WHAT YOU SHOULD DO: Repeat the data precisely as given.

[Stored items]
◇ ◇ ◇
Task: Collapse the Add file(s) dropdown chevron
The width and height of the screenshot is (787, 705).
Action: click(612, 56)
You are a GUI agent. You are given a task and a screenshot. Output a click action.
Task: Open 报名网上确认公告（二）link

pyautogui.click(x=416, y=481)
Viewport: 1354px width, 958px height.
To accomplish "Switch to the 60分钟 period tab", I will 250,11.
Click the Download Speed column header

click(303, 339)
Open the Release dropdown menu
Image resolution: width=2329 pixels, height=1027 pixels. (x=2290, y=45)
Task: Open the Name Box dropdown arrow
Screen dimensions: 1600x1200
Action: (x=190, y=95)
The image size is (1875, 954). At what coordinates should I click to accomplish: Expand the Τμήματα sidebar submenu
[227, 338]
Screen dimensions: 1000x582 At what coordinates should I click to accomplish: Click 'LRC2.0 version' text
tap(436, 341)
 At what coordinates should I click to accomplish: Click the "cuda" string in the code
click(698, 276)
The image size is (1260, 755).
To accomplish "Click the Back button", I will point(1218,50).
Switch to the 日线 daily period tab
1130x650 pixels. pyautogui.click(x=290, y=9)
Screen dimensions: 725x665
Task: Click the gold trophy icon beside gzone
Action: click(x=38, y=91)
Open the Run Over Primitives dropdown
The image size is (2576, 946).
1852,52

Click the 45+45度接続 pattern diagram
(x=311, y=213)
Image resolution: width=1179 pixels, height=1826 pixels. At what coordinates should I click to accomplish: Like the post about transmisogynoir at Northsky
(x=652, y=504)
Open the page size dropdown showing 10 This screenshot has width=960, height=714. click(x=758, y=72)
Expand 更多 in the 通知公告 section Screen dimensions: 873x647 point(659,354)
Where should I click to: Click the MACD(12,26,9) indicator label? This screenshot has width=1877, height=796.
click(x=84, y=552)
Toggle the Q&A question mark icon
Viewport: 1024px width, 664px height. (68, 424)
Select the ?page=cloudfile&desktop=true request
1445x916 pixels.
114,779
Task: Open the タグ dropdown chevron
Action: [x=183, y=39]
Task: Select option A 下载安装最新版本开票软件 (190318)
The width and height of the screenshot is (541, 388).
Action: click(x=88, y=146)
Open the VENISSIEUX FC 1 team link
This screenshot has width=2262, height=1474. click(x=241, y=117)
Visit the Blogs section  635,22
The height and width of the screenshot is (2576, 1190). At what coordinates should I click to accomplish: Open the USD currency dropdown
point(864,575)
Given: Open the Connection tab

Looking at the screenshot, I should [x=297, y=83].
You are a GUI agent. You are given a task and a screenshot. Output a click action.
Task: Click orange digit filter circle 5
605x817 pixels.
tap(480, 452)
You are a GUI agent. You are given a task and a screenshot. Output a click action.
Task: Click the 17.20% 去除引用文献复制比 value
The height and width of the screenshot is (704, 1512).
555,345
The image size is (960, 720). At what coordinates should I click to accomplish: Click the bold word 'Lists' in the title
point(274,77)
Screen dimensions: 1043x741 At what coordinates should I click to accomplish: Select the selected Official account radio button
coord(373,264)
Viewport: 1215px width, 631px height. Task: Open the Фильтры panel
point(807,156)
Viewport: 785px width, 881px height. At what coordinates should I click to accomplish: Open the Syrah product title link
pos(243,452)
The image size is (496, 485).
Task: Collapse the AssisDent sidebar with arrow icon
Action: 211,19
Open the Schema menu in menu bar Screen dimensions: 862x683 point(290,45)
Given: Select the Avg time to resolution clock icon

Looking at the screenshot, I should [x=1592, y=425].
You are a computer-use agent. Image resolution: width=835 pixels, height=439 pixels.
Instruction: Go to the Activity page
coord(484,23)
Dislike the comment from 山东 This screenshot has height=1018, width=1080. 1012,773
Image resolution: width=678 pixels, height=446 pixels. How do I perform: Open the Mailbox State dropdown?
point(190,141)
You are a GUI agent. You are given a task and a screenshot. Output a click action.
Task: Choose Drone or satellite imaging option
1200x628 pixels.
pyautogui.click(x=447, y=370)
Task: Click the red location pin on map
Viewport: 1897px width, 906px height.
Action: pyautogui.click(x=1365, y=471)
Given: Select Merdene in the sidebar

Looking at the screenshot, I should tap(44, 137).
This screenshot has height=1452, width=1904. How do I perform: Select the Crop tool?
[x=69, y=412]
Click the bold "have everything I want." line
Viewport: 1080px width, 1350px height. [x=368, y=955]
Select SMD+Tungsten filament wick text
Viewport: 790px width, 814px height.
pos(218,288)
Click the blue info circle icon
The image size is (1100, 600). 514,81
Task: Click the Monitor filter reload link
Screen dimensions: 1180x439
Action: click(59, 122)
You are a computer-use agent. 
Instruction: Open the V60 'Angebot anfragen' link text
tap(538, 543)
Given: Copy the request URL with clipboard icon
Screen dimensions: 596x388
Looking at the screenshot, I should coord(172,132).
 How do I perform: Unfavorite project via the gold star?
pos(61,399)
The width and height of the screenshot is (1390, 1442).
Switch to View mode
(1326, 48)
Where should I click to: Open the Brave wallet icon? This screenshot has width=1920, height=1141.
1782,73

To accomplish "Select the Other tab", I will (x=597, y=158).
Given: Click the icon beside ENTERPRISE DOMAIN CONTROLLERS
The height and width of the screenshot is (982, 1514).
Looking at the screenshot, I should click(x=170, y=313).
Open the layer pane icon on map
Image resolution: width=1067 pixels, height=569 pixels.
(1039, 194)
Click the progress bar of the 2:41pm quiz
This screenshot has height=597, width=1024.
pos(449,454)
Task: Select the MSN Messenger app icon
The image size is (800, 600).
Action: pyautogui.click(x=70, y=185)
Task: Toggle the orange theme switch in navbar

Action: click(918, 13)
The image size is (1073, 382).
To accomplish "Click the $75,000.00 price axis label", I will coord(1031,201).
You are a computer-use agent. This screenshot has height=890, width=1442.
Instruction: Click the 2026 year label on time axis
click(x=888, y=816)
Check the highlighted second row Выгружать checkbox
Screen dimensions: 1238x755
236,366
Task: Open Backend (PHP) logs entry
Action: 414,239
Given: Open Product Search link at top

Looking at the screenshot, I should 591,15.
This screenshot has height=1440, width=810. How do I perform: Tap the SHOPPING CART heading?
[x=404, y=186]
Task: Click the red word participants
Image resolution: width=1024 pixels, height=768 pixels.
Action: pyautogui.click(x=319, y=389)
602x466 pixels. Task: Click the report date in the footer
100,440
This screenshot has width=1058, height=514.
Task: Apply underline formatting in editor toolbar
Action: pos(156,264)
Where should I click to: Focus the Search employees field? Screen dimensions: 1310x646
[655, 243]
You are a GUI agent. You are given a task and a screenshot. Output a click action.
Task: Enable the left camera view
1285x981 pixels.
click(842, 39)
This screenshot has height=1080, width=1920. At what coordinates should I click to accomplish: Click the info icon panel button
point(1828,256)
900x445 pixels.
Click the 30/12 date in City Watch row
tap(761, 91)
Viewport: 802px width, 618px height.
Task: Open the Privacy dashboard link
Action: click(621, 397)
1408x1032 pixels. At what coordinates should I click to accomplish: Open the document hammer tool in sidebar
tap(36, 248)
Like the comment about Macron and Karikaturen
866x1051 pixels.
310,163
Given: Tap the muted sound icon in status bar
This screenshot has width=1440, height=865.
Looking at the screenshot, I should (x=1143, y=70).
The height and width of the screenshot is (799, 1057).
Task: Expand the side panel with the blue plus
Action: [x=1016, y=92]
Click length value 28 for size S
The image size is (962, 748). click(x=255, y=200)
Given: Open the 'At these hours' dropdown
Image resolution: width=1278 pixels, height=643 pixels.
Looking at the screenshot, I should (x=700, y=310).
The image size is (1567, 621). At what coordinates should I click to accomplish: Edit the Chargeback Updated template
◇ ◇ ◇
REPLY:
Task: Collapse the Add file(s) dropdown chevron
The width and height of the screenshot is (787, 705).
Action: click(612, 56)
You are a GUI agent. You are given a task and a screenshot. Output a click action.
Task: Open 报名网上确认公告（二）link

pyautogui.click(x=416, y=481)
Viewport: 1354px width, 958px height.
To accomplish "Switch to the 60分钟 period tab", I will 250,11.
Click the Download Speed column header

click(303, 339)
Open the Release dropdown menu
Image resolution: width=2329 pixels, height=1027 pixels. (x=2290, y=45)
Task: Open the Name Box dropdown arrow
Screen dimensions: 1600x1200
Action: (x=190, y=95)
The image size is (1875, 954). At what coordinates should I click to accomplish: Expand the Τμήματα sidebar submenu
[227, 338]
Screen dimensions: 1000x582 At what coordinates should I click to accomplish: Click 'LRC2.0 version' text
tap(436, 341)
 At what coordinates should I click to accomplish: Click the "cuda" string in the code
click(698, 276)
The image size is (1260, 755).
To accomplish "Click the Back button", I will point(1218,50).
Switch to the 日线 daily period tab
1130x650 pixels. pyautogui.click(x=290, y=9)
Screen dimensions: 725x665
Task: Click the gold trophy icon beside gzone
Action: click(x=38, y=91)
Open the Run Over Primitives dropdown
The image size is (2576, 946).
1852,52

Click the 45+45度接続 pattern diagram
(x=311, y=213)
Image resolution: width=1179 pixels, height=1826 pixels. At what coordinates should I click to accomplish: Like the post about transmisogynoir at Northsky
(x=652, y=504)
Open the page size dropdown showing 10 This screenshot has width=960, height=714. click(x=758, y=72)
Expand 更多 in the 通知公告 section Screen dimensions: 873x647 point(659,354)
Where should I click to: Click the MACD(12,26,9) indicator label? This screenshot has width=1877, height=796.
click(x=84, y=552)
Toggle the Q&A question mark icon
Viewport: 1024px width, 664px height. (68, 424)
Select the ?page=cloudfile&desktop=true request
1445x916 pixels.
114,779
Task: Open the タグ dropdown chevron
Action: [x=183, y=39]
Task: Select option A 下载安装最新版本开票软件 (190318)
The width and height of the screenshot is (541, 388).
Action: click(x=88, y=146)
Open the VENISSIEUX FC 1 team link
This screenshot has width=2262, height=1474. click(x=241, y=117)
Visit the Blogs section  635,22
The height and width of the screenshot is (2576, 1190). At what coordinates should I click to accomplish: Open the USD currency dropdown
point(864,575)
Given: Open the Connection tab

Looking at the screenshot, I should [x=297, y=83].
You are a GUI agent. You are given a task and a screenshot. Output a click action.
Task: Click orange digit filter circle 5
605x817 pixels.
tap(480, 452)
You are a GUI agent. You are given a task and a screenshot. Output a click action.
Task: Click the 17.20% 去除引用文献复制比 value
The height and width of the screenshot is (704, 1512).
555,345
The image size is (960, 720). At what coordinates should I click to accomplish: Click the bold word 'Lists' in the title
point(274,77)
Screen dimensions: 1043x741 At what coordinates should I click to accomplish: Select the selected Official account radio button
coord(373,264)
Viewport: 1215px width, 631px height. Task: Open the Фильтры panel
point(807,156)
Viewport: 785px width, 881px height. At what coordinates should I click to accomplish: Open the Syrah product title link
pos(243,452)
The image size is (496, 485).
Task: Collapse the AssisDent sidebar with arrow icon
Action: 211,19
Open the Schema menu in menu bar Screen dimensions: 862x683 point(290,45)
Given: Select the Avg time to resolution clock icon

Looking at the screenshot, I should [x=1592, y=425].
You are a computer-use agent. Image resolution: width=835 pixels, height=439 pixels.
Instruction: Go to the Activity page
coord(484,23)
Dislike the comment from 山东 This screenshot has height=1018, width=1080. 1012,773
Image resolution: width=678 pixels, height=446 pixels. How do I perform: Open the Mailbox State dropdown?
point(190,141)
You are a GUI agent. You are given a task and a screenshot. Output a click action.
Task: Choose Drone or satellite imaging option
1200x628 pixels.
pyautogui.click(x=447, y=370)
Task: Click the red location pin on map
Viewport: 1897px width, 906px height.
Action: pyautogui.click(x=1365, y=471)
Given: Select Merdene in the sidebar

Looking at the screenshot, I should tap(44, 137).
This screenshot has height=1452, width=1904. How do I perform: Select the Crop tool?
[x=69, y=412]
Click the bold "have everything I want." line
Viewport: 1080px width, 1350px height. [x=368, y=955]
Select SMD+Tungsten filament wick text
Viewport: 790px width, 814px height.
pos(218,288)
Click the blue info circle icon
The image size is (1100, 600). 514,81
Task: Click the Monitor filter reload link
Screen dimensions: 1180x439
Action: click(59, 122)
You are a computer-use agent. 
Instruction: Open the V60 'Angebot anfragen' link text
tap(538, 543)
Given: Copy the request URL with clipboard icon
Screen dimensions: 596x388
Looking at the screenshot, I should coord(172,132).
 How do I perform: Unfavorite project via the gold star?
pos(61,399)
The width and height of the screenshot is (1390, 1442).
Switch to View mode
(1326, 48)
Where should I click to: Open the Brave wallet icon? This screenshot has width=1920, height=1141.
1782,73

To accomplish "Select the Other tab", I will (x=597, y=158).
Given: Click the icon beside ENTERPRISE DOMAIN CONTROLLERS
The height and width of the screenshot is (982, 1514).
Looking at the screenshot, I should click(x=170, y=313).
Open the layer pane icon on map
Image resolution: width=1067 pixels, height=569 pixels.
(1039, 194)
Click the progress bar of the 2:41pm quiz
This screenshot has height=597, width=1024.
pos(449,454)
Task: Select the MSN Messenger app icon
The image size is (800, 600).
Action: pyautogui.click(x=70, y=185)
Task: Toggle the orange theme switch in navbar

Action: click(918, 13)
The image size is (1073, 382).
To accomplish "Click the $75,000.00 price axis label", I will coord(1031,201).
You are a computer-use agent. This screenshot has height=890, width=1442.
Instruction: Click the 2026 year label on time axis
click(x=888, y=816)
Check the highlighted second row Выгружать checkbox
Screen dimensions: 1238x755
236,366
Task: Open Backend (PHP) logs entry
Action: 414,239
Given: Open Product Search link at top

Looking at the screenshot, I should 591,15.
This screenshot has height=1440, width=810. How do I perform: Tap the SHOPPING CART heading?
[x=404, y=186]
Task: Click the red word participants
Image resolution: width=1024 pixels, height=768 pixels.
Action: pyautogui.click(x=319, y=389)
602x466 pixels. Task: Click the report date in the footer
100,440
This screenshot has width=1058, height=514.
Task: Apply underline formatting in editor toolbar
Action: pos(156,264)
Where should I click to: Focus the Search employees field? Screen dimensions: 1310x646
[655, 243]
You are a GUI agent. You are given a task and a screenshot. Output a click action.
Task: Enable the left camera view
1285x981 pixels.
click(842, 39)
This screenshot has height=1080, width=1920. At what coordinates should I click to accomplish: Click the info icon panel button
point(1828,256)
900x445 pixels.
Click the 30/12 date in City Watch row
tap(761, 91)
Viewport: 802px width, 618px height.
Task: Open the Privacy dashboard link
Action: click(621, 397)
1408x1032 pixels. At what coordinates should I click to accomplish: Open the document hammer tool in sidebar
tap(36, 248)
Like the comment about Macron and Karikaturen
866x1051 pixels.
310,163
Given: Tap the muted sound icon in status bar
This screenshot has width=1440, height=865.
Looking at the screenshot, I should (x=1143, y=70).
The height and width of the screenshot is (799, 1057).
Task: Expand the side panel with the blue plus
Action: [x=1016, y=92]
Click length value 28 for size S
The image size is (962, 748). click(x=255, y=200)
Given: Open the 'At these hours' dropdown
Image resolution: width=1278 pixels, height=643 pixels.
Looking at the screenshot, I should (x=700, y=310).
The image size is (1567, 621). At what coordinates should I click to accomplish: Edit the Chargeback Updated template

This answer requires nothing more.